Ciencia equivale a progreso. La sociedad debería cantar al científico como el poeta canta al hombre. La ciencia nos ha hecho mejores, nos ha dado comodidades inimaginables, nos ha proporcionado sistemas y medios para conocer el mundo, relacionarnos con la gente de igual a igual, adquirir conocimientos impensables hace pocos años y nos ha librado de terribles enfermedades. La tecnología ha avanzado tanto que se ha confundido con la magia, ha superado con creces las ofertas de los charlatanes: un teléfono ofrece muchas más opciones que la telepatía, la teoría de la relatividad brinda predicciones que ningún astrólogo hubiese imaginado nunca, viajamos de Nueva York a Barcelona en horas y extirpamos tumores del cerebro. Los avances científicos nos han hecho mejores y más civilizados. La política, la religión y las pseudociencias se han mostrado inútiles para luchar contra la pandemia cuando no han sido un obstáculo. Durante la COVID-19, la ciencia ha prometido una vacuna que nos permitirá recuperar la normalidad. Los científicos nos salvarán de los virus.
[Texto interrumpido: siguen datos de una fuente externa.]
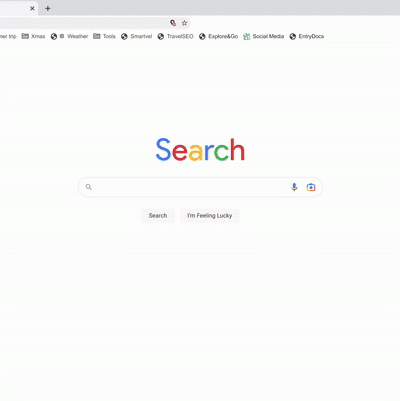Click the Search button below the search box
Viewport: 400px width, 401px height.
click(158, 216)
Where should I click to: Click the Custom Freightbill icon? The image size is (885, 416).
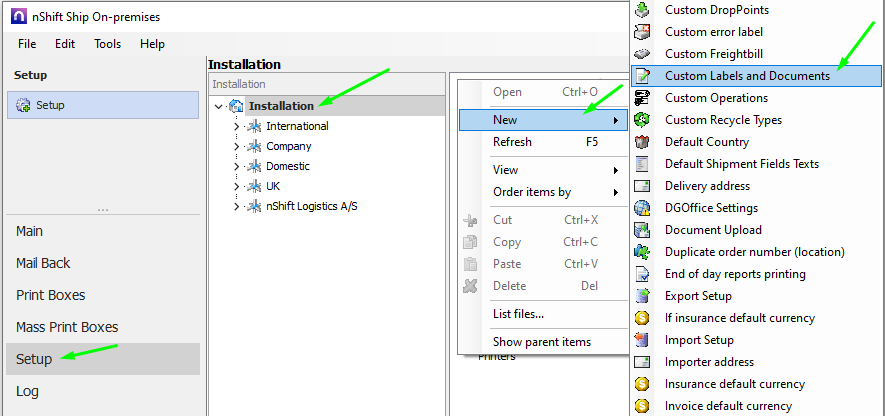click(x=643, y=54)
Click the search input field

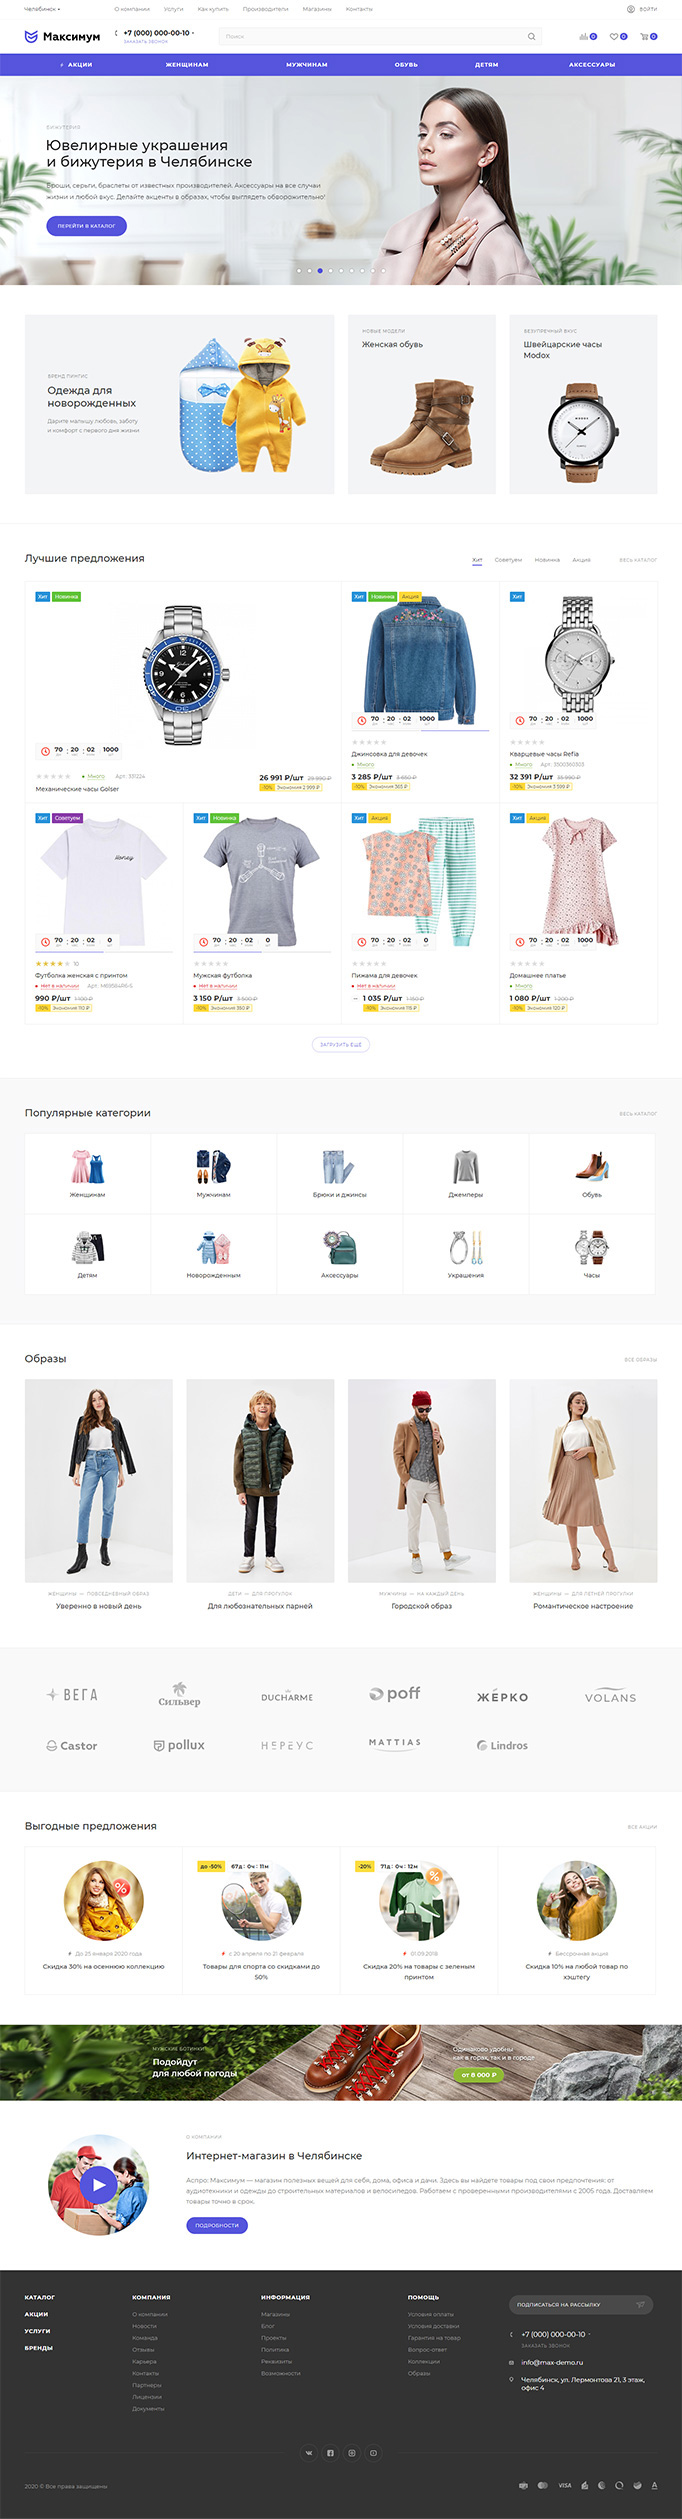[370, 37]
La enorme complejidad de los virus, su inhumana magnitud en términos numéricos, el insoportable espectro de funciones biológicas, su críptico papel en la evolución de la vida los hace parecer imprevisibles, imposibles de controlar. Pero no es así. Como ocurre con la mecánica cuántica, en la biología de los virus también hay patrones y leyes, y, gracias a ellos, la humanidad, poco a poco, ha ido comprendiendo qué son los virus y cuál es su papel en la Tierra. Esta pandemia nos ha explicado mejor, aunque haya sido de una manera brutal, su relación con el hombre.
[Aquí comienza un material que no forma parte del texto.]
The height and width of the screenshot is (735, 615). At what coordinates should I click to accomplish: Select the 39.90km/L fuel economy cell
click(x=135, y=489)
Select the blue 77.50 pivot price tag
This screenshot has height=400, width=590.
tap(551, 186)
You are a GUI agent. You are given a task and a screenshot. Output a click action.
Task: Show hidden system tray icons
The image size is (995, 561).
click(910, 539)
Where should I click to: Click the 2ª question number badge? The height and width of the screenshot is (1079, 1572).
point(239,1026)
Algunos virus son terribles asesinos, monstruos imparables, y aun así hemos de evitar huir y quedarnos a luchar. No hay salida de la virosfera. La ciencia ha de encontrar los tendones de Aquiles comunes a los virus más peligrosos y minar los campos que utilizan los virus de los animales para saltar a nuestra yugular. La sabiduría y el conocimiento han de combinarse con las nuevas técnicas de inteligencia artificial para coordinar los esfuerzos globales y para diseñar fármacos y vacunas. Una muestra del fracaso del nacionalismo es la incapacidad de los países para abordar una pandemia por sí solos. Porque las pandemias pueden entenderse como un problema global de información y tecnología, instituciones supranacionales como la OMS son las únicas que pueden ofrecer soluciones reales a un planeta enfermo.

Se ha dicho que si el brote de una nueva infección es inevitable, que este acabe en una pandemia es opcional. Hemos de expandir nuestra conciencia para abarcar el vasto potencial destructor de los virus, porque la amenaza es tan enorme que escapa a la actual comprensión humana. No podemos permitir que una nueva pandemia vuelva a poner a nuestra especie de rodillas. En este momento, la sociedad ha de decidir entre apoyar a la ciencia o contemplar el colapso de la especie humana, he ahí el dilema.